Re: [PATCH] mm: fix pgdat->kswap accessed concurrently
From: Muchun Song
Date: Sat Aug 20 2022 - 03:33:30 EST
> On Aug 20, 2022, at 11:25, Kefeng Wang <wangkefeng.wang@xxxxxxxxxx> wrote:
>
> The pgdat->kswap could be accessed concurrently by kswapd_run() and
> kcompactd(), it don't be protected by any lock, which leads to the
> following null-ptr-deref,
>
> vmscan: Failed to start kswapd on node 0
> ...
> BUG: KASAN: null-ptr-deref in kcompactd+0x440/0x504
> Read of size 8 at addr 0000000000000024 by task kcompactd0/37
>
> CPU: 0 PID: 37 Comm: kcompactd0 Kdump: loaded Tainted: G OE 5.10.60 #1
> Hardware name: QEMU KVM Virtual Machine, BIOS 0.0.0 02/06/2015
> Call trace:
> dump_backtrace+0x0/0x394
> show_stack+0x34/0x4c
> dump_stack+0x158/0x1e4
> __kasan_report+0x138/0x140
> kasan_report+0x44/0xdc
> __asan_load8+0x94/0xd0
> kcompactd+0x440/0x504
> kthread+0x1a4/0x1f0
> ret_from_fork+0x10/0x18
>
> Fix it by adding READ_ONCE()|WRITE_ONCE().
>
> Signed-off-by: Kefeng Wang <wangkefeng.wang@xxxxxxxxxx>
> ---
> mm/compaction.c | 4 +++-
> mm/vmscan.c | 15 +++++++++------
> 2 files changed, 12 insertions(+), 7 deletions(-)
>
> diff --git a/mm/compaction.c b/mm/compaction.c
> index 640fa76228dd..aa1cfe47f046 100644
> --- a/mm/compaction.c
> +++ b/mm/compaction.c
> @@ -1983,7 +1983,9 @@ static inline bool is_via_compact_memory(int order)
>
> static bool kswapd_is_running(pg_data_t *pgdat)
> {
> - return pgdat->kswapd && task_is_running(pgdat->kswapd);
> + struct task_struct *t = READ_ONCE(pgdat->kswapd);
> +
> + return t && task_is_running(t);
> }
>
> /*
> diff --git a/mm/vmscan.c b/mm/vmscan.c
> index b2b1431352dc..9abba714249e 100644
> --- a/mm/vmscan.c
> +++ b/mm/vmscan.c
> @@ -4642,16 +4642,19 @@ unsigned long shrink_all_memory(unsigned long nr_to_reclaim)

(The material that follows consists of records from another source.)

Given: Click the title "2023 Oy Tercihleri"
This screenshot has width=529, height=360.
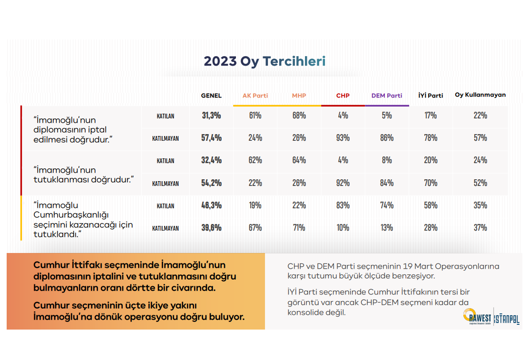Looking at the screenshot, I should [x=264, y=61].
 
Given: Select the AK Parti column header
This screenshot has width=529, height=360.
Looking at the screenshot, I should [x=255, y=96].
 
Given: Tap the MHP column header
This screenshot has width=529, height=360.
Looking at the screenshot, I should [x=299, y=96].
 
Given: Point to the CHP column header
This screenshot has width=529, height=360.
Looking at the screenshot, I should [x=343, y=96].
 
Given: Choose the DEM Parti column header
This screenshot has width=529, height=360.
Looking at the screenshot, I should [x=387, y=96].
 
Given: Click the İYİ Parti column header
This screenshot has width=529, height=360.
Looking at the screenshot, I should [x=431, y=96].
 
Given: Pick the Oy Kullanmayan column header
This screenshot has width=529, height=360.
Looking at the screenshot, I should [x=480, y=95].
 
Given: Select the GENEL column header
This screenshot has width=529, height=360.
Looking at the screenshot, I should [x=211, y=96].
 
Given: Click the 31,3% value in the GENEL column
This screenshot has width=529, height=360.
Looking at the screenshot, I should [x=211, y=116].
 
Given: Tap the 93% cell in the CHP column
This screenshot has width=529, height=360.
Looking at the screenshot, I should [x=343, y=138].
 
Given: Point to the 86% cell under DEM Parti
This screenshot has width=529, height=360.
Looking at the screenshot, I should [x=387, y=138].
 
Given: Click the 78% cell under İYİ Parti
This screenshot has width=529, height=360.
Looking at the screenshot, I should [x=431, y=138].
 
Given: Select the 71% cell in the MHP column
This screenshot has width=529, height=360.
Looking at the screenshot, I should [x=299, y=228].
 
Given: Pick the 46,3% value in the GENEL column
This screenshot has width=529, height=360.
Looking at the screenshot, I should [x=211, y=205].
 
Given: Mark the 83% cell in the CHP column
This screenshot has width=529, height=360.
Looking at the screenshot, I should [x=343, y=205].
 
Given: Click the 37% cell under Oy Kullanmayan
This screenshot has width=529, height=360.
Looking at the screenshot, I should [x=480, y=228].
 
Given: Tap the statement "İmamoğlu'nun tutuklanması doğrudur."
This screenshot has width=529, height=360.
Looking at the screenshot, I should [x=84, y=175].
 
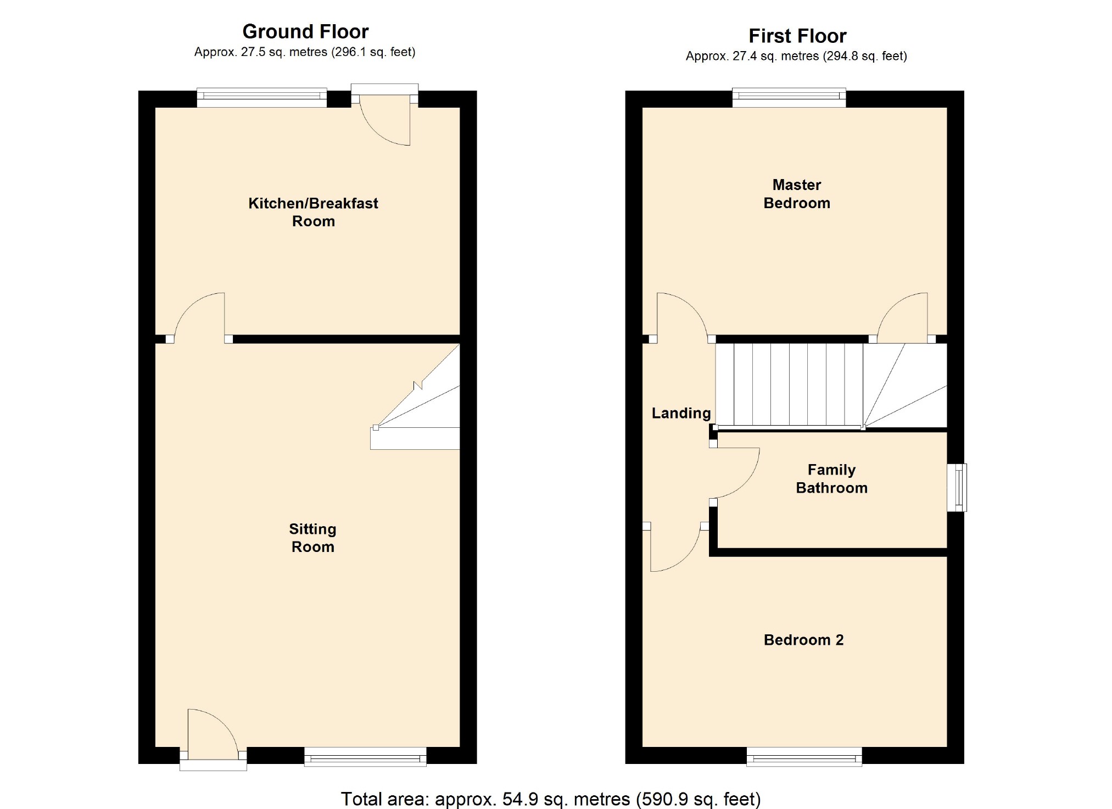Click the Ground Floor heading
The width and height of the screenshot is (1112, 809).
[x=305, y=32]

> void kswapd_run(int nid)
> {
> pg_data_t *pgdat = NODE_DATA(nid);
> + struct task_struct *t;
>
> - if (pgdat->kswapd)
> + if (READ_ONCE(pgdat->kswapd))
> return;
>
> - pgdat->kswapd = kthread_run(kswapd, pgdat, "kswapd%d", nid);
> - if (IS_ERR(pgdat->kswapd)) {
> + t = kthread_run(kswapd, pgdat, "kswapd%d", nid);
> + if (IS_ERR(t)) {
> /* failure at boot is fatal */
> BUG_ON(system_state < SYSTEM_RUNNING);
> pr_err("Failed to start kswapd on node %d\n", nid);
> - pgdat->kswapd = NULL;
> + WRITE_ONCE(pgdat->kswapd, NULL);
> + } else {
> + WRITE_ONCE(pgdat->kswapd, t);
> }
> }
IIUC, the race is like the followings:
CPU 0: CPU 1:
kswapd_run()
pgdat->kswapd = kthread_run()
if (IS_ERR(pgdat->kswapd))
kswapd_is_running
// load pgdat->kswapd and it is NOT NULL.
pgdat->kswapd = NULL
task_is_running(pgdat->kswapd); // NULL pointer dereference
So
Reviewed-by: Muchun Song <songmuchun@xxxxxxxxxxxxx>
Thanks.
>
> @@ -4661,11 +4664,11 @@ void kswapd_run(int nid)
> */
> void kswapd_stop(int nid)
> {
> - struct task_struct *kswapd = NODE_DATA(nid)->kswapd;
> + struct task_struct *kswapd = READ_ONCE(NODE_DATA(nid)->kswapd);
>
> if (kswapd) {
> kthread_stop(kswapd);
> - NODE_DATA(nid)->kswapd = NULL;
> + WRITE_ONCE(NODE_DATA(nid)->kswapd, NULL);
> }
> }
>
> --
> 2.35.3
>
>